The Wax Conspiracy

Poor people who can't drive are actually the healthy, wealthy ones

Awakeness. That state of being, staring up at the bed ceiling for days on end, hacking the wheeze of your lungs. Lungs coated in petrol siphoned from your employer's car, or even of your neighbour's teenage child. Because we all know, if you can afford to run a car, you can afford to sleep.

Earlier in the week, Federal Treasurer Joe Hockey comes out telling citizens to calm down about a potential rise in fuel excise. Only those that can afford a car in the first place need worry about any income erosion. Those without are clearly too poor to be up in arms about anything like that.

The poorest people either don't have cars or actually don't drive very far in many cases. But, they are opposing what is meant to be, according to the Treasury, a progressive tax.

Naturally, waiting for the weekend news dead cycle, Hockey apologises for his crass comments, in effect surmising his sorrow at the debacle along the lines of, "I'm deeply sorry I have to help lord over a bunch of mobility-desolate welfare addicts who insist on being able to travel of their own accord." This remark sponsored by Honda.

Poor people of course, as it is known, take the majority of their drug runs and Centrelink trips back and forth via public transport.
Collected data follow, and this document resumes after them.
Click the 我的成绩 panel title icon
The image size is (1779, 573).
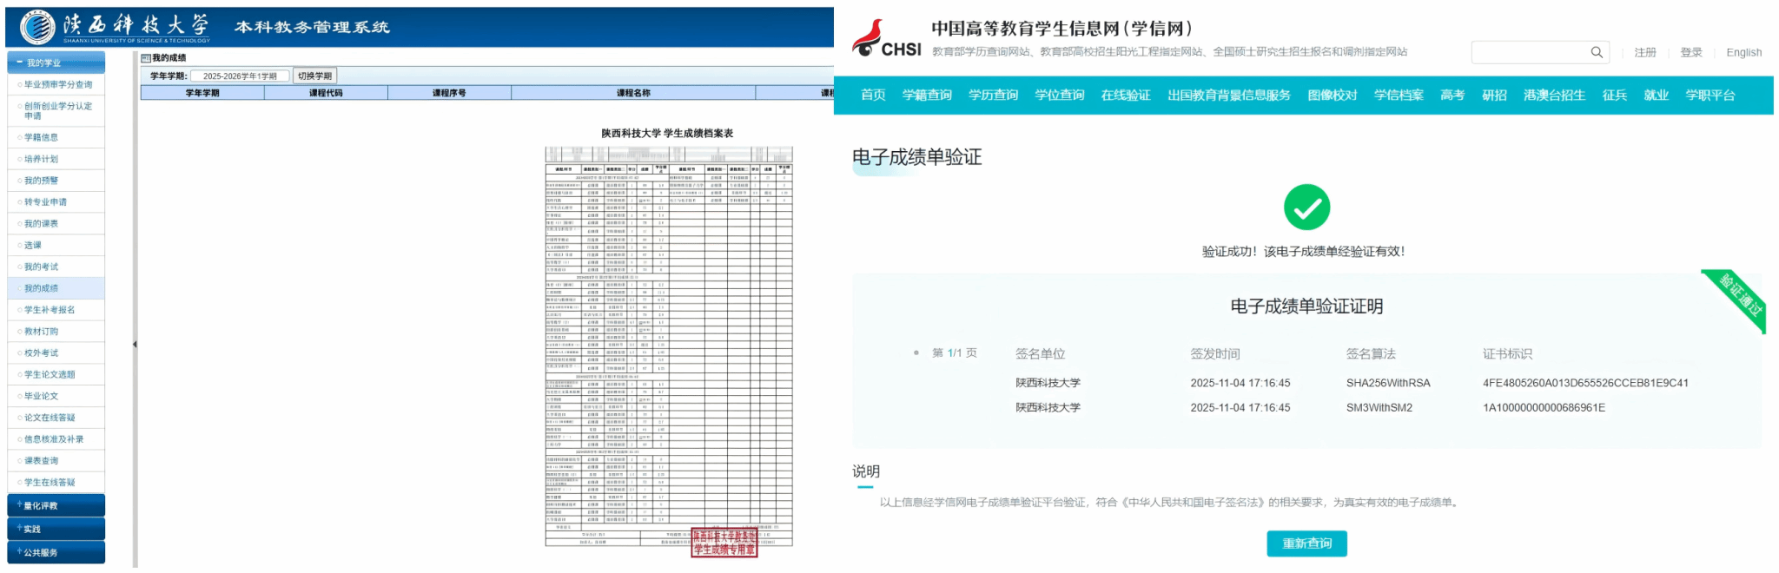[146, 58]
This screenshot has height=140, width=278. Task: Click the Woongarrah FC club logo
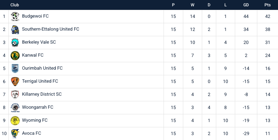pos(15,108)
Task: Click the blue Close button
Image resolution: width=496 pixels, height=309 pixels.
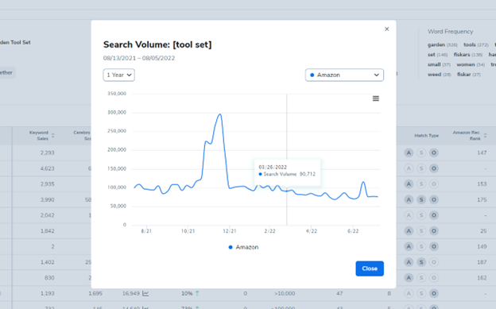Action: point(370,268)
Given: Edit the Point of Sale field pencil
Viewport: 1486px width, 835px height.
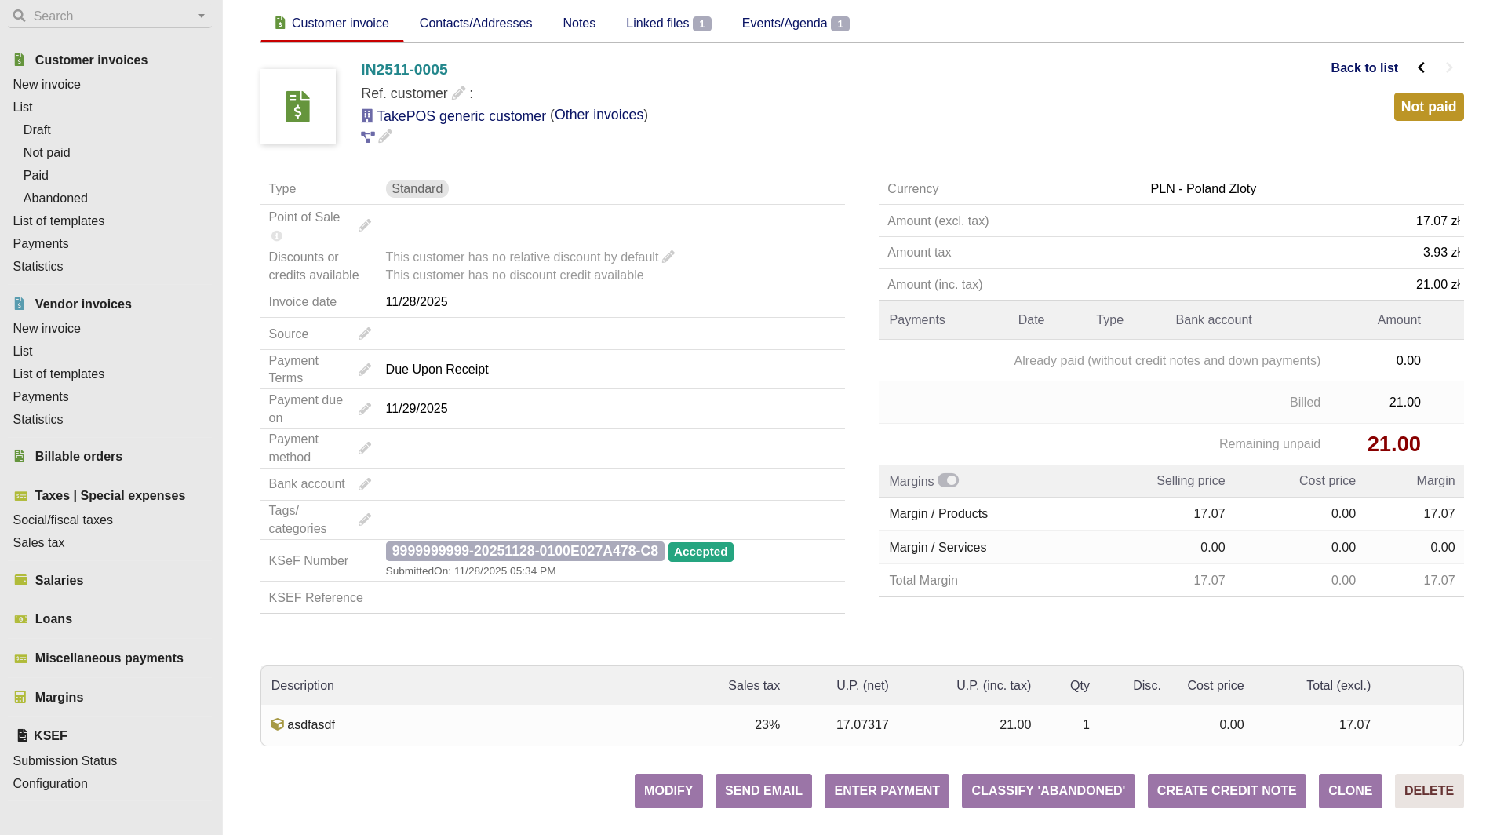Looking at the screenshot, I should pyautogui.click(x=365, y=226).
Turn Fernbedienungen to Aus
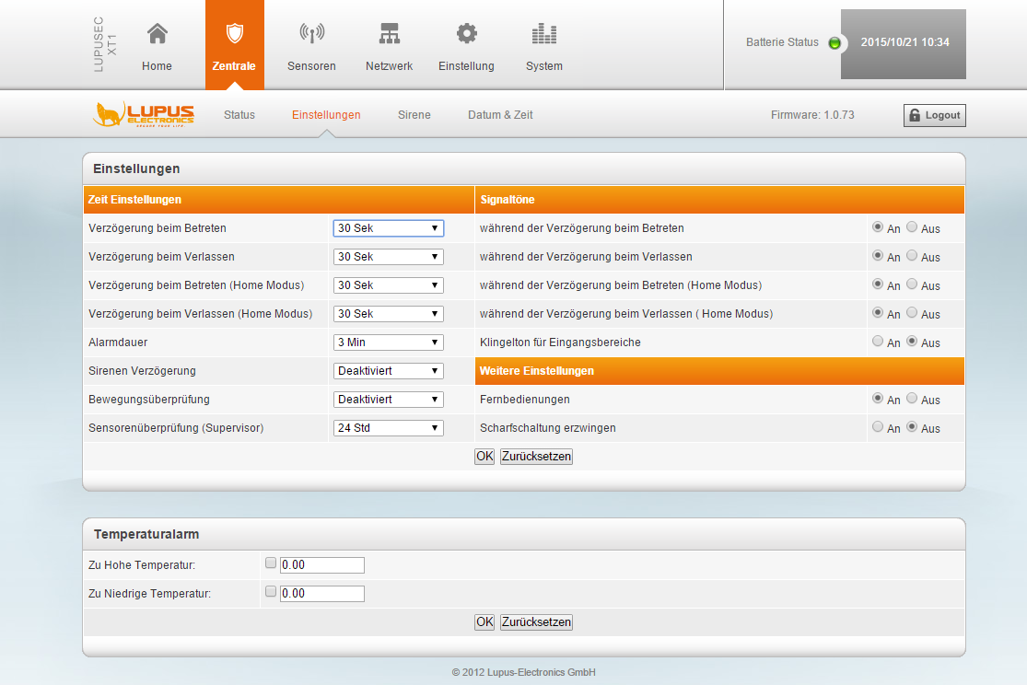 [912, 398]
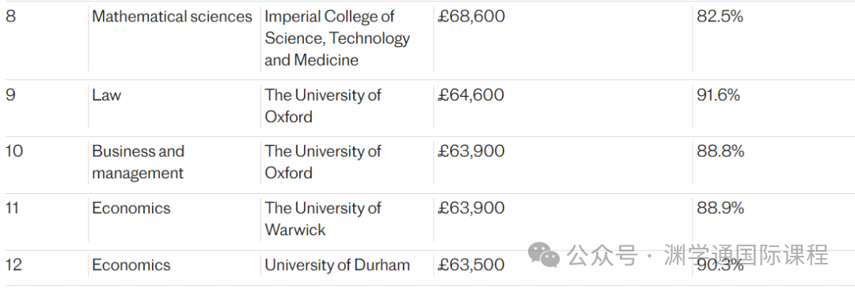Click The University of Warwick

[323, 219]

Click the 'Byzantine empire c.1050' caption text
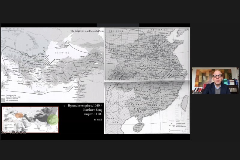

However, if you're in Sydney, that's going to be a hit on you again with the Opal card picking up forced steam. To ensure the filth keep to the tracks, each card means signing over your information in order to better track your whereabouts and wherehavebeens.

If you like the concept of anonymous travel, they are at least offering you the chance to purchase unregistered Opal cards up until September. Anonymous until you need to actually use it and then link your credit or debit card details with its purchase. No cash top-ups allowed.

Unless travel with the new Opal cards is too expensive compared to driving in your own car. But if you have a car to use instead you're not poor at all. Or the car is Brigadoon, popping up when you need it, once a year at most. You're not rich after all.

Our governments, helping us realise our own inner beauty of being so wealthy we don't have to worry about how we get about. A naiant fish has us all (at peak hour).

If you can't drive or make your own way around, you may resort to fixing your needs via front door delivery service (because it's still dietary fibre to the node, not the actual premise).

Be careful though, if, having to turn away from getting to your drugs off the street you have to order them online, or if you have to receive your orders from SMERSH. Don't do that, lest you want the government to track not tracking the tracking of your Internet footprint. But then only criminals who aren't already using services like Tor have anything to fear about their online movements.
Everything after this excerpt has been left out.